*Set exercise*. Copy out the rows below verbatim, starting at the line containing "Task: Expand the diagrams" and ending at the line containing "Looking at the screenshot, I should tap(148, 581).", with both of those lines included. Output nothing else.

========

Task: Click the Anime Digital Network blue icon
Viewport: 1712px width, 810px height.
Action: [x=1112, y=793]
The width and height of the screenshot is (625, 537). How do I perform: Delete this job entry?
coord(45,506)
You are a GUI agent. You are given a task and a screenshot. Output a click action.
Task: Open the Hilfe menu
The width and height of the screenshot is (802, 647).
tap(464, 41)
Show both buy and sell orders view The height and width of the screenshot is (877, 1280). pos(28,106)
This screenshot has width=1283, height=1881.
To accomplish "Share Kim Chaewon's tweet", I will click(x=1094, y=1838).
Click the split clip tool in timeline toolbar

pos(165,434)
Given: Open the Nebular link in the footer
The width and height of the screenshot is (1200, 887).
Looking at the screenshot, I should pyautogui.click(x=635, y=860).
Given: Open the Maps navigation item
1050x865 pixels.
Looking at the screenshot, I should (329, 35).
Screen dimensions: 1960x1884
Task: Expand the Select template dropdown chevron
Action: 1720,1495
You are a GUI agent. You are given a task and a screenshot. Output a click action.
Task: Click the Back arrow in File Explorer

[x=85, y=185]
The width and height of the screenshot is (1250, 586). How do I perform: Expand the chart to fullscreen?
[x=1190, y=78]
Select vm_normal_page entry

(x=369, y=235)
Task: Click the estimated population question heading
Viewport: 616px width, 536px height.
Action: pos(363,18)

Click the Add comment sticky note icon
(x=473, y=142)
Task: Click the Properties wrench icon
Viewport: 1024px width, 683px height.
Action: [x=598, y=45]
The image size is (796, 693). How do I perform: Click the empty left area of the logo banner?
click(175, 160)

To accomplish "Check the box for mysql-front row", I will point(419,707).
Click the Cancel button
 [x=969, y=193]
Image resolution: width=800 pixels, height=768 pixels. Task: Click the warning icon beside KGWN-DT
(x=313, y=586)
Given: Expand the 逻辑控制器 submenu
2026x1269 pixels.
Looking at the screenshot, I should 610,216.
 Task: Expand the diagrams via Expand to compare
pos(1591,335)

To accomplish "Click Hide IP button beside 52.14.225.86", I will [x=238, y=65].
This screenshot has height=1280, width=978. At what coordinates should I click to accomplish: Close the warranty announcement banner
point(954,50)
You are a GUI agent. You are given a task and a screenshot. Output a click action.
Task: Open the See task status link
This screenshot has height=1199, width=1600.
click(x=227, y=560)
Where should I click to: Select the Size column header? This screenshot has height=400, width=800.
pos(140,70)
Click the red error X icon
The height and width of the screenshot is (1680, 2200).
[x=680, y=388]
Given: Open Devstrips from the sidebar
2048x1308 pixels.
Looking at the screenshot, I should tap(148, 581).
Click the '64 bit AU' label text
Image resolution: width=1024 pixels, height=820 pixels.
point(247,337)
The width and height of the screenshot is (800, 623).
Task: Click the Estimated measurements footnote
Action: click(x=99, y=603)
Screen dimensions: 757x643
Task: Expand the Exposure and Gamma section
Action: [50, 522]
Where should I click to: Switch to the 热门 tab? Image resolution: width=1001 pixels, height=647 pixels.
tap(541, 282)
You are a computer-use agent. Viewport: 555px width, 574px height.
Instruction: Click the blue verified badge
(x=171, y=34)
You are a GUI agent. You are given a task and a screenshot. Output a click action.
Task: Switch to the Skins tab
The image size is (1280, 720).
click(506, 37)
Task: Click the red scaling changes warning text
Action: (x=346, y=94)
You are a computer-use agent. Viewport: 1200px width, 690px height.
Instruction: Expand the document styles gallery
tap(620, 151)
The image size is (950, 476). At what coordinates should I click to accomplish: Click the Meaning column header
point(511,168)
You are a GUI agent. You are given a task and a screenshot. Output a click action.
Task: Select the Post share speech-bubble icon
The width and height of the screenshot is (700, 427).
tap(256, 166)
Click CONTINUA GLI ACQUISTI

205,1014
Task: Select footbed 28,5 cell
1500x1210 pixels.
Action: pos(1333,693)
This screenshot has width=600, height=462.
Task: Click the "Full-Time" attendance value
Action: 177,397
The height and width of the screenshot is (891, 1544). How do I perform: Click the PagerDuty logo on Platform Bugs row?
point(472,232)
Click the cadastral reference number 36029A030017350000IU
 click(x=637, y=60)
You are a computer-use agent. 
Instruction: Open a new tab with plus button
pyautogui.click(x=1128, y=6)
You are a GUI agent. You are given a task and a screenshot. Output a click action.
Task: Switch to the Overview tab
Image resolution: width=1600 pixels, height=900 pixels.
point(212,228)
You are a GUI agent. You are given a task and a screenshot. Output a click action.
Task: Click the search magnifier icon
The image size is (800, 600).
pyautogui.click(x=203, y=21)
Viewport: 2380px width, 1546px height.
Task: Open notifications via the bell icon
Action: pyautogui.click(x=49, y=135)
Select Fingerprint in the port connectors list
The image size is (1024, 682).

========

*Output for this task*.
 Task: Expand the diagrams via Expand to compare
pos(1591,335)

To accomplish "Click Hide IP button beside 52.14.225.86", I will [x=238, y=65].
This screenshot has height=1280, width=978. At what coordinates should I click to accomplish: Close the warranty announcement banner
point(954,50)
You are a GUI agent. You are given a task and a screenshot. Output a click action.
Task: Open the See task status link
This screenshot has height=1199, width=1600.
click(x=227, y=560)
Where should I click to: Select the Size column header? This screenshot has height=400, width=800.
pos(140,70)
Click the red error X icon
The height and width of the screenshot is (1680, 2200).
[x=680, y=388]
Given: Open Devstrips from the sidebar
2048x1308 pixels.
Looking at the screenshot, I should tap(148, 581).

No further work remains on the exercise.